Luis Francisco Esplá (Alicante, 1958) prefiere hablar de 'estado de gracia'. Una dimensión de paz, de misticismo y de asombro que reconoce haber vivido únicamente en tres ocasiones. Son muchas en relación a la vacuidad de los mortales, pero pocas considerando que el maestro alicantino se retiró en 2009 después de haber cumplido 33 años de matador.
El estado de gracia le sorprendió o le vino asistir en los años ochenta. Una vez en Valencia, delante la lidia de un Miura. Otra en Albacete, frente a un astado de Salvador Domecq. Y la última ocasión en Albacete, toreando un ejemplar de Sepúlveda. Ha protagonizado Esplá muchas más faenas de triunfo y de repercusión, pero sólo en aquélla trilogía sintió que el cuerpo se elevaba de la arena y que se veía a sí mismo desde fuera, en plan 'crisis mística'.

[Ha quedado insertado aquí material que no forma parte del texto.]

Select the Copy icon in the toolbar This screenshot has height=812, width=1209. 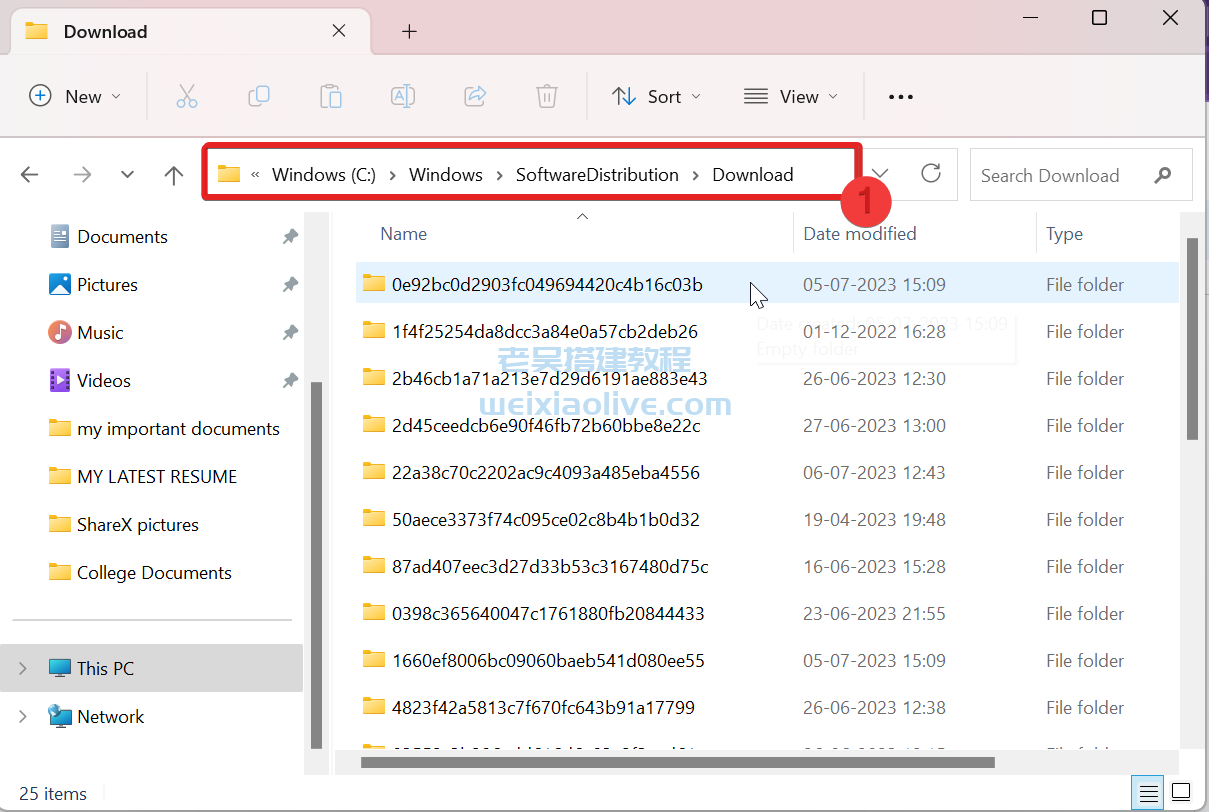pos(259,96)
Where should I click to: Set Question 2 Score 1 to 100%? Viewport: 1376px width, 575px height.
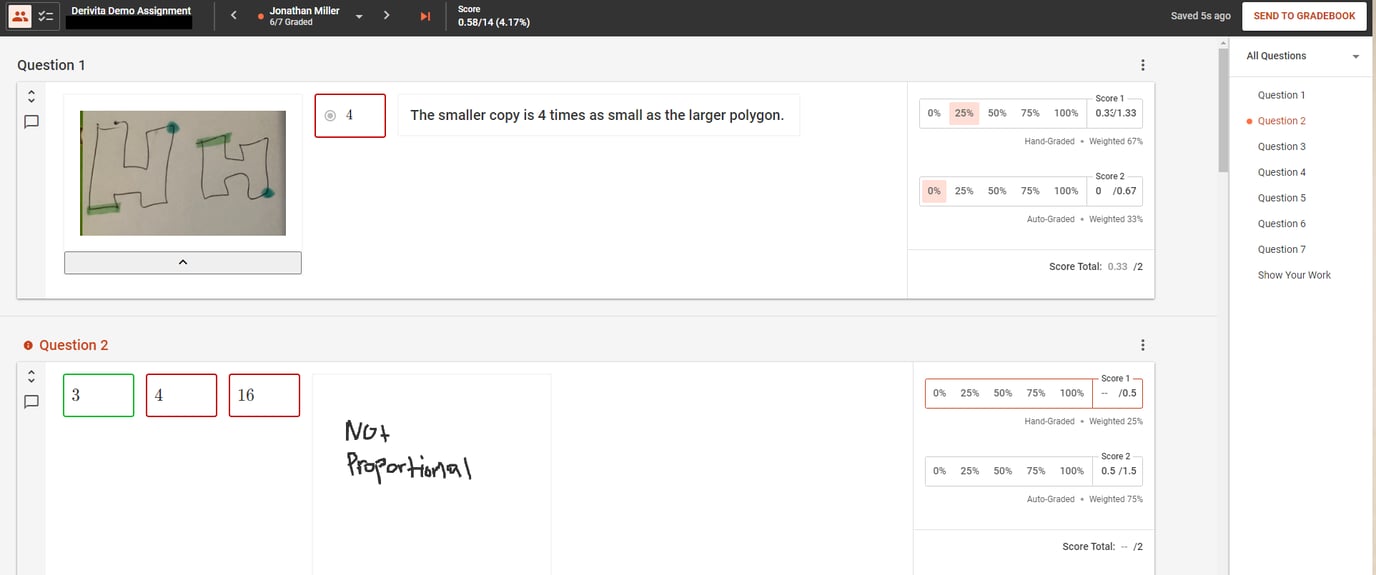point(1071,393)
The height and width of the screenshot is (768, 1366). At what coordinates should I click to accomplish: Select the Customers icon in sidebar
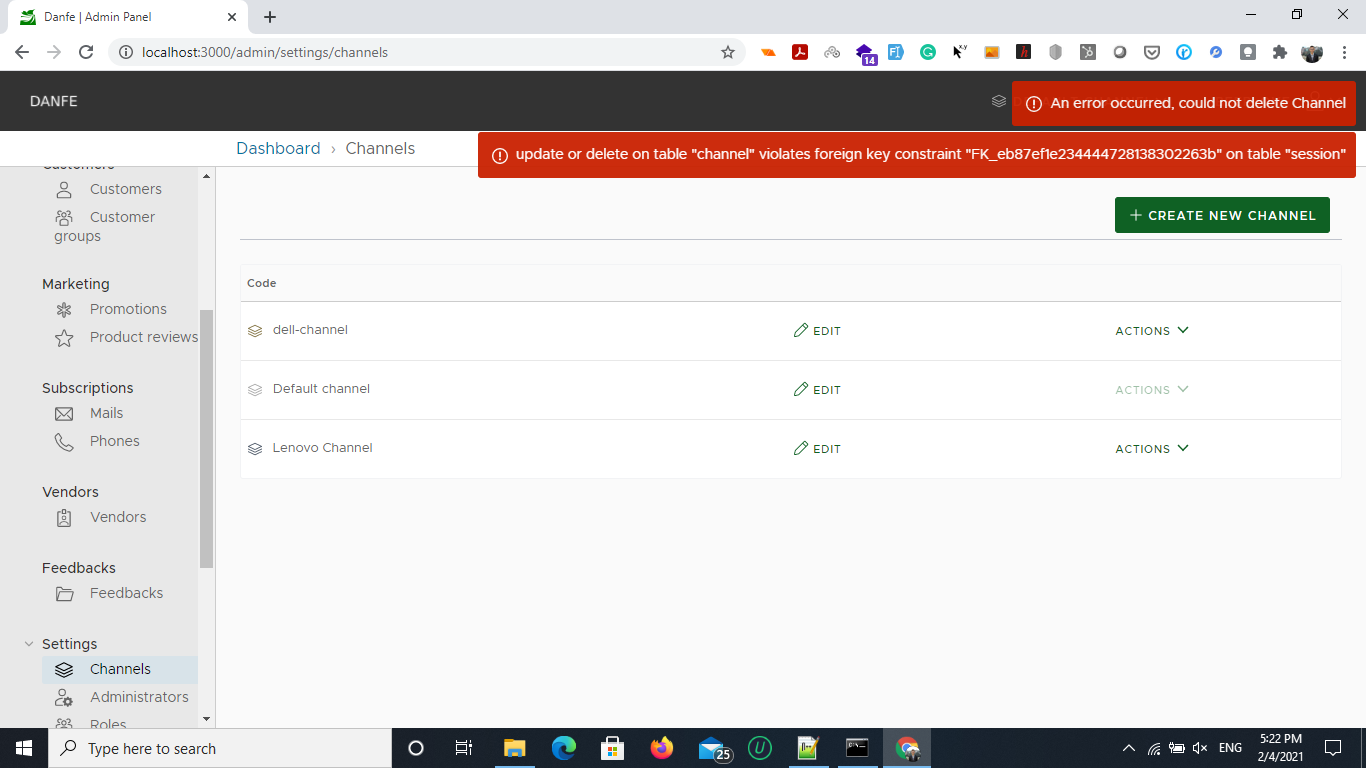64,188
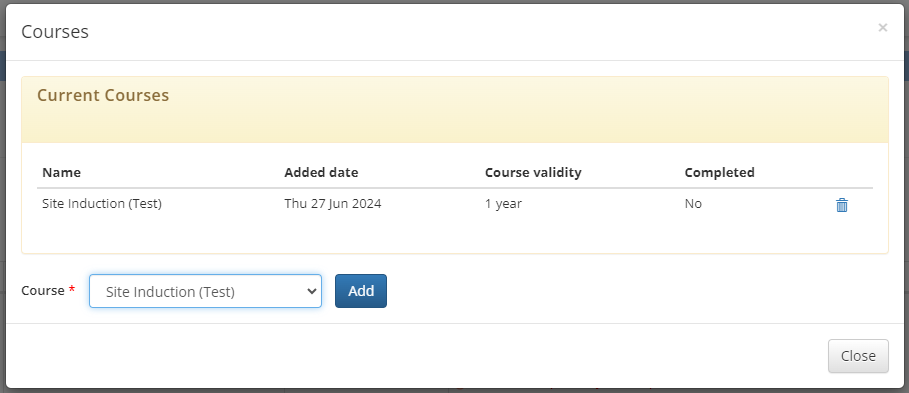This screenshot has width=909, height=393.
Task: Click the blank area under the course row
Action: 454,235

Se había olvidado de la tensión y hasta de la técnica. Se había olvidado del cuerpo. Se había olvidado hasta del toro. Fue un trance, una revelación. Inútil resultaba invocarla. El estado de gracia apareció igual que se evaporó, pero hizo comprender al maestro que estaba unos escalones por encima de los mortales. Igual que Santa Teresa en su éxtasis religioso.